> [Problems to work on]
**a)** In the Leibniz Rule thread, explain why Charles posts the question there.
**b)** Set down, word for word, everything in the Leibniz Rule thread from "Let f(x,y) be" down to "the function f(x,y).".

> [Document extract]

================================

# Thread: Find the derivative using Leibniz Rule

1. ## Find the derivative using Leibniz Rule

I found this question on Yahoo! Answers, and I am stumped (however, I would like to know the answer):

Let f(x,y) be a continuous function in R2. For t>0 let R_t = [0,t] x [0,2t] = { (x,y) | 0<=x<=t, 0<=y<=2t }
and define F(t) integral integral R_t of f(x,y)dA
Use Leibniz Rule to compute the derivative dF/dt.

How do I use Leibniz Rule? - Yahoo! Answers

Thanks, Charles

2. A lot, of course, depends on the function f(x,y).

Define $G(x, t)= \int_0^{2t} f(x,y)dy$.

Then $\frac{\partial G}{\partial x}= \int_0^{2t}\frac{\partial f}{\partial x} dy$.

Now, $F(t)= \int_0^t G(x,t)dx$ so that $\frac{dF}{dt}= G(t,t)+ \int_0^t\frac{\partial G}{\partial x}dx$.

$= \int_0^{2t}f(t, y)dy+ \int_0^t\int_0^{2t}\frac{\partial G}{\partial x}dydx$.

================================

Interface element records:
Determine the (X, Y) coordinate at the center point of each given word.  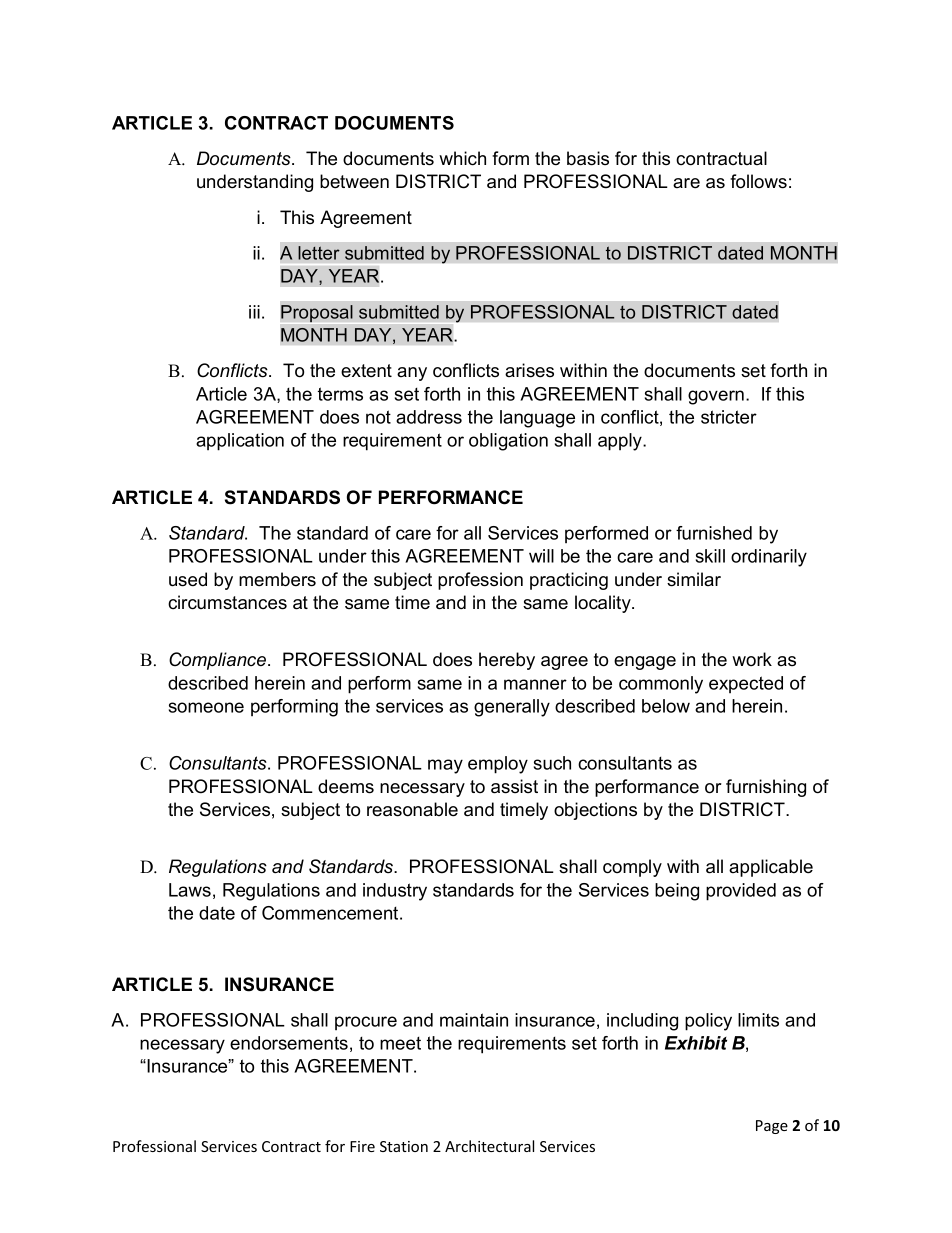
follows (758, 181)
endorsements (289, 1043)
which (462, 158)
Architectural (489, 1146)
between (354, 181)
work (752, 659)
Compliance (219, 661)
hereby (507, 661)
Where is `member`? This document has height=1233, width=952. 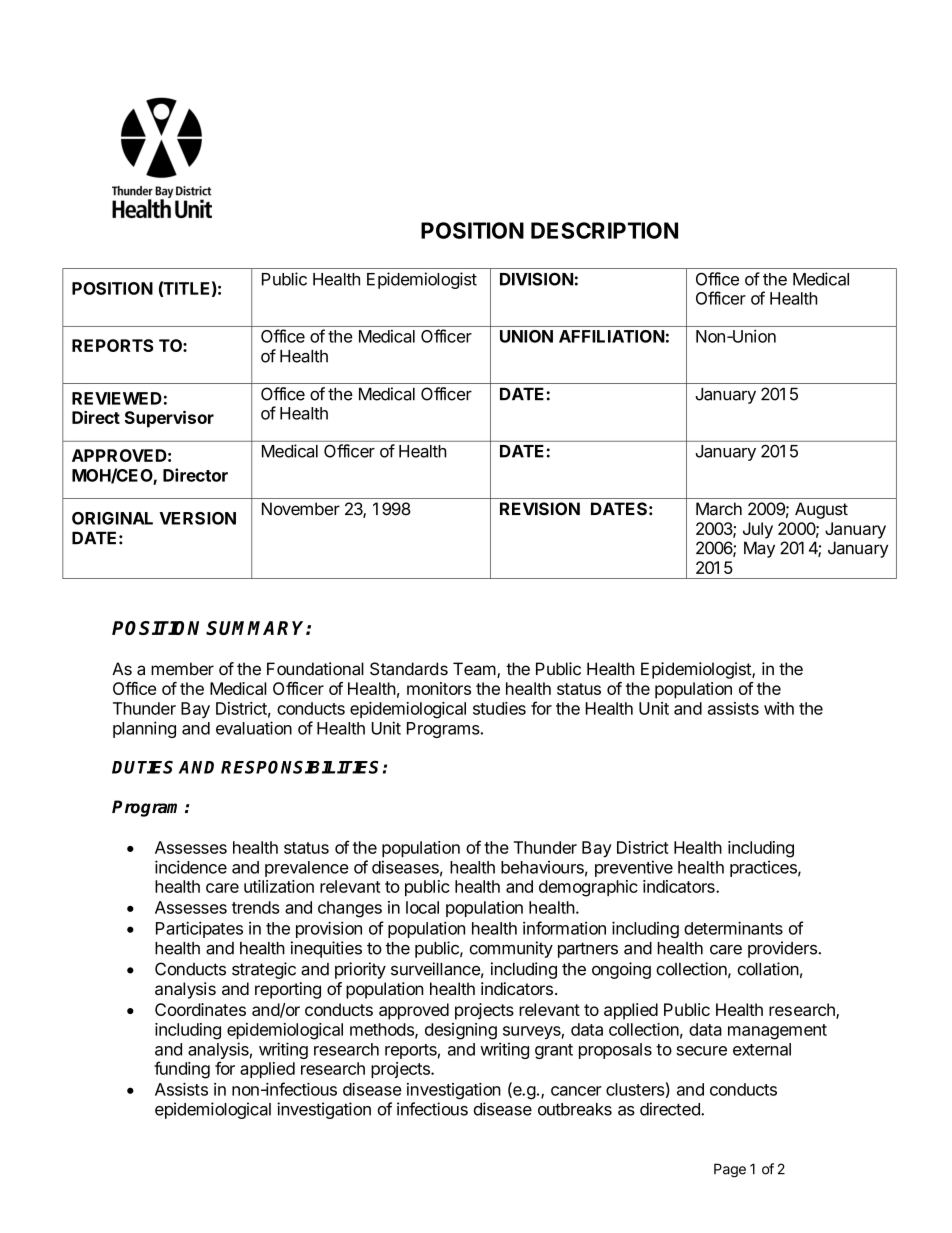 member is located at coordinates (182, 669).
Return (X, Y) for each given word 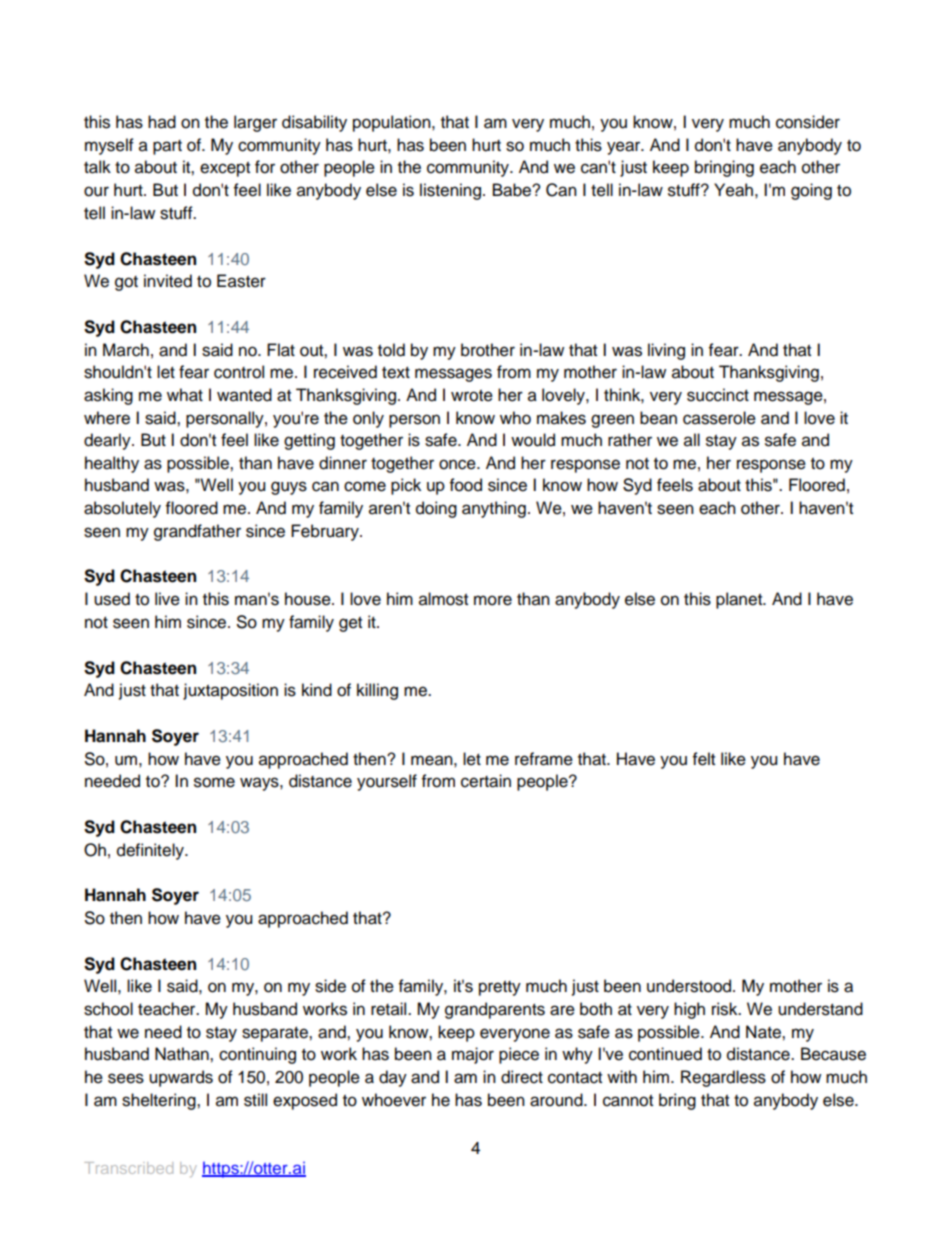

================================

> [Responses to the tasks]
**a)** He came across the question on Yahoo! Answers and is stumped by it, but he would still like to know the answer.

**b)**
Let f(x,y) be a continuous function in R2. For t>0 let R_t = [0,t] x [0,2t] = { (x,y) | 0<=x<=t, 0<=y<=2t }
and define F(t) integral integral R_t of f(x,y)dA
Use Leibniz Rule to compute the derivative dF/dt.

How do I use Leibniz Rule? - Yahoo! Answers

Thanks, Charles

2. A lot, of course, depends on the function f(x,y).